Si Bashung chantait le 'Vertige de l'amour', Hache-Paille propose le ' Vertige de nos parallèles', un titre lent et torturé, évoquant certaines plages  hallucinées de l'alternative rock band bruxellois, Baby Fire, mené par Dominique Van Cappellen-Waldock.

L' esthétique est plus proche de Shannon Wright, ou de P J Harvey, que de Lady Gaga! 

Associer monastère et hamster  ou cage, bricolage et  'Saccage', tu te dis que Clémentine est du genre jongleur ou acrobate, travaillant sans filet, et comme à l'arrière la construction sonore offre des perspectives post rock, tu conseilles le morceau aux fans de  A Silver Mt Zion.

Tu t'ennuies, on t'invite à une  'Conférence sur l'équilibre', n'oublie pas le masque et le pass vaccinal.

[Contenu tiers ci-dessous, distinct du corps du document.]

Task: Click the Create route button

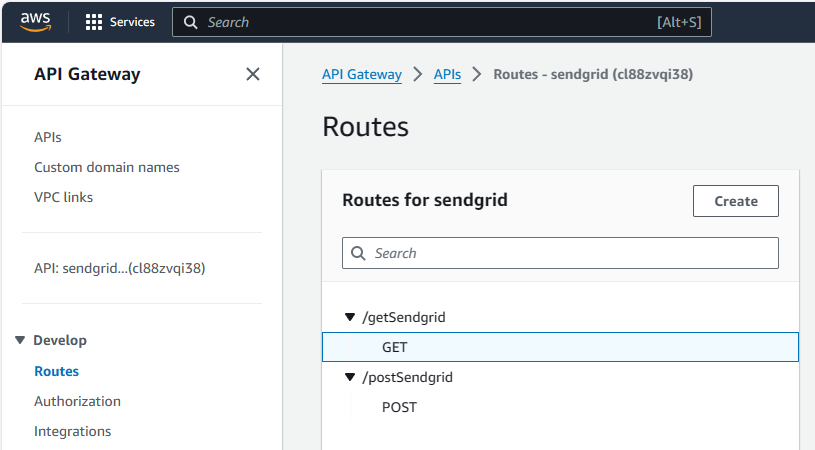Action: click(x=735, y=201)
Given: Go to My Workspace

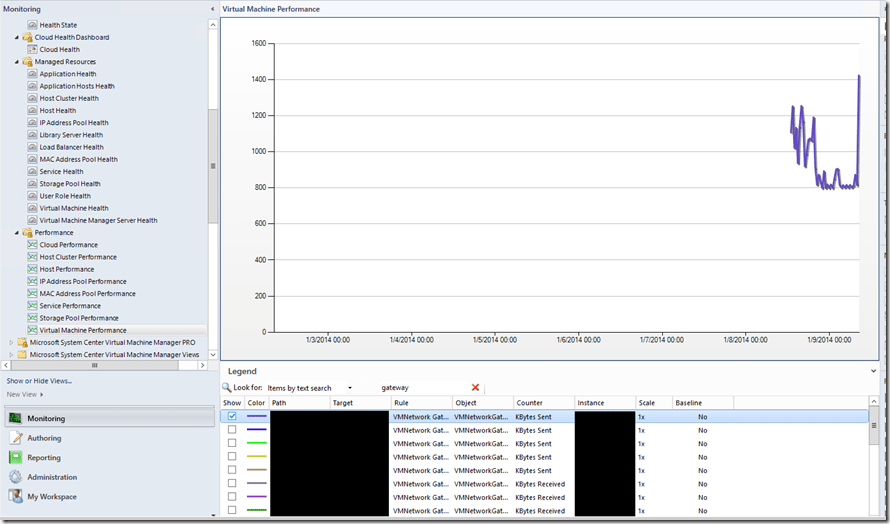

Oui, c'est un peu con de parler d'équilibre quand t'es obligé d'adopter la position assise mais laisse- toi guider par   les bip bip bip futuristes, les riffs  de  guitare déstructurés et la rythmique bien charpentée et ensuite tu fixes Clémentine, la funambule, avancer fièrement sur son câble.

Amorce caoutchouteuse pour le morceau 'Indélébile'  décoré d'un sifflement pas débile, auquel succède un mouvement torturé, avant d'entendre la chanteuse terminer la litanie quasi a cappella.

L'humour, à découvrir entre les lignes, ne plaira pas forcément à ceux qui ne jurent que par  Jean-Marie Bigard.

Pour terminer la course sur ce cynodrome finistérien,  le groupe  soumet un seconde plage murmurée par le transalpin de la bande, 'Voglio Restare'.

Si tu pensais au latin lover  Marco Sicilia, tu t'es trompé de porte, l'ultime plage de cet album étonnant dégage une atmosphère  rêveuse et énigmatique,  proche de certains groupes pratiquant un shoegaze céleste.


Pour entendre l'album sur scène, Hache-Paille te donne rendez-vous le 6 janvier à Bonjour-Minuit ( Saint-Brieuc), lors d'une Session Live de Radio Activ'.